**Brief**
Every record must be output verbatim in the reply.

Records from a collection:
####################

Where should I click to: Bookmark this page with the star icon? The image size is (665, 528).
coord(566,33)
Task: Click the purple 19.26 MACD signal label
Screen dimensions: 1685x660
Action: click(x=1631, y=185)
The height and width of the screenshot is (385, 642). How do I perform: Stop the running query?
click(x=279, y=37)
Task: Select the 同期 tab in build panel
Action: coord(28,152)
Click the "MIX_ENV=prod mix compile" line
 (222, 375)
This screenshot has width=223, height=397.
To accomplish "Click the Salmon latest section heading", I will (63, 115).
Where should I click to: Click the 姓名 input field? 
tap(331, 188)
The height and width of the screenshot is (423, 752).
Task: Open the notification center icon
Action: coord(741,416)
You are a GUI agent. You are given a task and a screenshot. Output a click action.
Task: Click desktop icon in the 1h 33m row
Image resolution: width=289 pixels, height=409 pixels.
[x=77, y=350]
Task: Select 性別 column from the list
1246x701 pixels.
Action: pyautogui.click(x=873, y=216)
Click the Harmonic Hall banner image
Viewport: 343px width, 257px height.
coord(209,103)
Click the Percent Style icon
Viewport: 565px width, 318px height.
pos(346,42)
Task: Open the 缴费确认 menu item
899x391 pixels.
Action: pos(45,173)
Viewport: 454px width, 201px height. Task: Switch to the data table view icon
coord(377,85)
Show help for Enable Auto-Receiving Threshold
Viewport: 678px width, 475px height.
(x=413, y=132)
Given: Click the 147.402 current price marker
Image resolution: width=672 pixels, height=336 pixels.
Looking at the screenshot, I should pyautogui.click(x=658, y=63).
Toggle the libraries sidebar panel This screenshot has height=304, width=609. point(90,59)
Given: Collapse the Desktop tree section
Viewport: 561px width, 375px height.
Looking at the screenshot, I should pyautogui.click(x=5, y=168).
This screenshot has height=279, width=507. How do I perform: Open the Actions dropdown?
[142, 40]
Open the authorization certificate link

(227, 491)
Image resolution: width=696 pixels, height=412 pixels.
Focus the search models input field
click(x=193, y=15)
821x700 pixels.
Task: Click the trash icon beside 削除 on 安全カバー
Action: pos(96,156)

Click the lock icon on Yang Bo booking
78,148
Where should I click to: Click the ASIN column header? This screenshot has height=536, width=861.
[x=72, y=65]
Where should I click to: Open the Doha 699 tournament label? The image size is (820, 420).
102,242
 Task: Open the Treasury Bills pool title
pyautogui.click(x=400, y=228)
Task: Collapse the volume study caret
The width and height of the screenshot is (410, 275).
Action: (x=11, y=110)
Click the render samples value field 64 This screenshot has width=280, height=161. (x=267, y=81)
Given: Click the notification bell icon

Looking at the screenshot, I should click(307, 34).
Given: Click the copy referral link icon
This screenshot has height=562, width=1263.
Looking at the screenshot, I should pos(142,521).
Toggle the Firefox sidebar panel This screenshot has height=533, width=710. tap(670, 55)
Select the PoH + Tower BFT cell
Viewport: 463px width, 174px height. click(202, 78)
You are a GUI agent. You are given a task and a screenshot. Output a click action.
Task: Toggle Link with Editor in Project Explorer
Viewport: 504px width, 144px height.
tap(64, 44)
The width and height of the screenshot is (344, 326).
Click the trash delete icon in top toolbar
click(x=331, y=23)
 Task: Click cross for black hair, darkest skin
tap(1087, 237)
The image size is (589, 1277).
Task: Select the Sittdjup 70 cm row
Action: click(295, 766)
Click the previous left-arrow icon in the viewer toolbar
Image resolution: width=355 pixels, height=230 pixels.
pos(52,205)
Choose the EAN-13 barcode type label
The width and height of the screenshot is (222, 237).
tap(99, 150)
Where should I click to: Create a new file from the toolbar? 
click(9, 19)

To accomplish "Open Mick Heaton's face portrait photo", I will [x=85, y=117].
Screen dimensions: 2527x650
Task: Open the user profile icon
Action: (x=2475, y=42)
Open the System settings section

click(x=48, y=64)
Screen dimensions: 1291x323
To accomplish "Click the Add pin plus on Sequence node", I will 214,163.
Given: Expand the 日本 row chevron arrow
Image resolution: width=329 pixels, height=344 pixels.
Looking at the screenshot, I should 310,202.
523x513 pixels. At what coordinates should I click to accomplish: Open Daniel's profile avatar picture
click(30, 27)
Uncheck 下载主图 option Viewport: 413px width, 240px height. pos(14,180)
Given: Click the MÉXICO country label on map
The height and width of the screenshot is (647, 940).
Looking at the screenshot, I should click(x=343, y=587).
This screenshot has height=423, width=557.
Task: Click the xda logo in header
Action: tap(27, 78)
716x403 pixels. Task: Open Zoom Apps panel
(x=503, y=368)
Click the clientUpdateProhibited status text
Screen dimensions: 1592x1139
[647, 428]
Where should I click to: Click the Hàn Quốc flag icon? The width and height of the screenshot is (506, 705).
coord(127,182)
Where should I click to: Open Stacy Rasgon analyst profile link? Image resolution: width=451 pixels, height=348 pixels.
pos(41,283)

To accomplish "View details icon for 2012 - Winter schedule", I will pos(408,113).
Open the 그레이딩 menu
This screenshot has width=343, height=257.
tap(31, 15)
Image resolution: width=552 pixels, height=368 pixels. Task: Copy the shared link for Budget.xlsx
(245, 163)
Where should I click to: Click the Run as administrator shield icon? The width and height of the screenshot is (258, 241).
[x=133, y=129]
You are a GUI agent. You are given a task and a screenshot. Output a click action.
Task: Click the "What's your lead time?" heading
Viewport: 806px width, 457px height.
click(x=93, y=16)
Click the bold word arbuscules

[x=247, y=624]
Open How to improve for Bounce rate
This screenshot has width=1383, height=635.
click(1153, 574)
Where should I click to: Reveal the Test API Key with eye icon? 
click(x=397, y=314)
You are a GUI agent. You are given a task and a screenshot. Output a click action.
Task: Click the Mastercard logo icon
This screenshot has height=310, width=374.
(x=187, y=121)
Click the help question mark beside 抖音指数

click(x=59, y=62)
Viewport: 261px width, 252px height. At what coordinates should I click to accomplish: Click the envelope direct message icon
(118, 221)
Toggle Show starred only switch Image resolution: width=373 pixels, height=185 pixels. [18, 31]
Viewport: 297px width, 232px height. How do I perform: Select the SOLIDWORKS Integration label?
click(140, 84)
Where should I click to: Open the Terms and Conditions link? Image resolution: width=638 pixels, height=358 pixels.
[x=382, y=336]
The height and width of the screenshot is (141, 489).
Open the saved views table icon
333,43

####################

**Exercise output**
Where should I click to: Bookmark this page with the star icon? The image size is (665, 528).
coord(566,33)
Task: Click the purple 19.26 MACD signal label
Screen dimensions: 1685x660
Action: click(x=1631, y=185)
The height and width of the screenshot is (385, 642). How do I perform: Stop the running query?
click(x=279, y=37)
Task: Select the 同期 tab in build panel
Action: coord(28,152)
Click the "MIX_ENV=prod mix compile" line
 (222, 375)
This screenshot has width=223, height=397.
To accomplish "Click the Salmon latest section heading", I will (63, 115).
Where should I click to: Click the 姓名 input field? 
tap(331, 188)
The height and width of the screenshot is (423, 752).
Task: Open the notification center icon
Action: coord(741,416)
You are a GUI agent. You are given a task and a screenshot. Output a click action.
Task: Click desktop icon in the 1h 33m row
Image resolution: width=289 pixels, height=409 pixels.
[x=77, y=350]
Task: Select 性別 column from the list
1246x701 pixels.
Action: pyautogui.click(x=873, y=216)
Click the Harmonic Hall banner image
Viewport: 343px width, 257px height.
coord(209,103)
Click the Percent Style icon
Viewport: 565px width, 318px height.
pos(346,42)
Task: Open the 缴费确认 menu item
899x391 pixels.
Action: pos(45,173)
Viewport: 454px width, 201px height. Task: Switch to the data table view icon
coord(377,85)
Show help for Enable Auto-Receiving Threshold
Viewport: 678px width, 475px height.
(x=413, y=132)
Given: Click the 147.402 current price marker
Image resolution: width=672 pixels, height=336 pixels.
Looking at the screenshot, I should pyautogui.click(x=658, y=63).
Toggle the libraries sidebar panel This screenshot has height=304, width=609. point(90,59)
Given: Collapse the Desktop tree section
Viewport: 561px width, 375px height.
Looking at the screenshot, I should pyautogui.click(x=5, y=168).
This screenshot has height=279, width=507. How do I perform: Open the Actions dropdown?
[142, 40]
Open the authorization certificate link

(227, 491)
Image resolution: width=696 pixels, height=412 pixels.
Focus the search models input field
click(x=193, y=15)
821x700 pixels.
Task: Click the trash icon beside 削除 on 安全カバー
Action: pos(96,156)

Click the lock icon on Yang Bo booking
78,148
Where should I click to: Click the ASIN column header? This screenshot has height=536, width=861.
[x=72, y=65]
Where should I click to: Open the Doha 699 tournament label? The image size is (820, 420).
102,242
 Task: Open the Treasury Bills pool title
pyautogui.click(x=400, y=228)
Task: Collapse the volume study caret
The width and height of the screenshot is (410, 275).
Action: (x=11, y=110)
Click the render samples value field 64 This screenshot has width=280, height=161. (x=267, y=81)
Given: Click the notification bell icon

Looking at the screenshot, I should click(307, 34).
Given: Click the copy referral link icon
This screenshot has height=562, width=1263.
Looking at the screenshot, I should pos(142,521).
Toggle the Firefox sidebar panel This screenshot has height=533, width=710. tap(670, 55)
Select the PoH + Tower BFT cell
Viewport: 463px width, 174px height. click(202, 78)
You are a GUI agent. You are given a task and a screenshot. Output a click action.
Task: Toggle Link with Editor in Project Explorer
Viewport: 504px width, 144px height.
tap(64, 44)
The width and height of the screenshot is (344, 326).
Click the trash delete icon in top toolbar
click(x=331, y=23)
 Task: Click cross for black hair, darkest skin
tap(1087, 237)
The image size is (589, 1277).
Task: Select the Sittdjup 70 cm row
Action: click(295, 766)
Click the previous left-arrow icon in the viewer toolbar
Image resolution: width=355 pixels, height=230 pixels.
pos(52,205)
Choose the EAN-13 barcode type label
The width and height of the screenshot is (222, 237).
tap(99, 150)
Where should I click to: Create a new file from the toolbar? 
click(9, 19)

To accomplish "Open Mick Heaton's face portrait photo", I will [x=85, y=117].
Screen dimensions: 2527x650
Task: Open the user profile icon
Action: (x=2475, y=42)
Open the System settings section

click(x=48, y=64)
Screen dimensions: 1291x323
To accomplish "Click the Add pin plus on Sequence node", I will 214,163.
Given: Expand the 日本 row chevron arrow
Image resolution: width=329 pixels, height=344 pixels.
Looking at the screenshot, I should 310,202.
523x513 pixels. At what coordinates should I click to accomplish: Open Daniel's profile avatar picture
click(30, 27)
Uncheck 下载主图 option Viewport: 413px width, 240px height. pos(14,180)
Given: Click the MÉXICO country label on map
The height and width of the screenshot is (647, 940).
Looking at the screenshot, I should click(x=343, y=587).
This screenshot has height=423, width=557.
Task: Click the xda logo in header
Action: tap(27, 78)
716x403 pixels. Task: Open Zoom Apps panel
(x=503, y=368)
Click the clientUpdateProhibited status text
Screen dimensions: 1592x1139
[647, 428]
Where should I click to: Click the Hàn Quốc flag icon? The width and height of the screenshot is (506, 705).
coord(127,182)
Where should I click to: Open Stacy Rasgon analyst profile link? Image resolution: width=451 pixels, height=348 pixels.
pos(41,283)

To accomplish "View details icon for 2012 - Winter schedule", I will pos(408,113).
Open the 그레이딩 menu
This screenshot has width=343, height=257.
tap(31, 15)
Image resolution: width=552 pixels, height=368 pixels. Task: Copy the shared link for Budget.xlsx
(245, 163)
Where should I click to: Click the Run as administrator shield icon? The width and height of the screenshot is (258, 241).
[x=133, y=129]
You are a GUI agent. You are given a task and a screenshot. Output a click action.
Task: Click the "What's your lead time?" heading
Viewport: 806px width, 457px height.
click(x=93, y=16)
Click the bold word arbuscules

[x=247, y=624]
Open How to improve for Bounce rate
This screenshot has width=1383, height=635.
click(1153, 574)
Where should I click to: Reveal the Test API Key with eye icon? 
click(x=397, y=314)
You are a GUI agent. You are given a task and a screenshot. Output a click action.
Task: Click the Mastercard logo icon
This screenshot has height=310, width=374.
(x=187, y=121)
Click the help question mark beside 抖音指数

click(x=59, y=62)
Viewport: 261px width, 252px height. At what coordinates should I click to accomplish: Click the envelope direct message icon
(118, 221)
Toggle Show starred only switch Image resolution: width=373 pixels, height=185 pixels. [18, 31]
Viewport: 297px width, 232px height. How do I perform: Select the SOLIDWORKS Integration label?
click(140, 84)
Where should I click to: Open the Terms and Conditions link? Image resolution: width=638 pixels, height=358 pixels.
[x=382, y=336]
The height and width of the screenshot is (141, 489).
Open the saved views table icon
333,43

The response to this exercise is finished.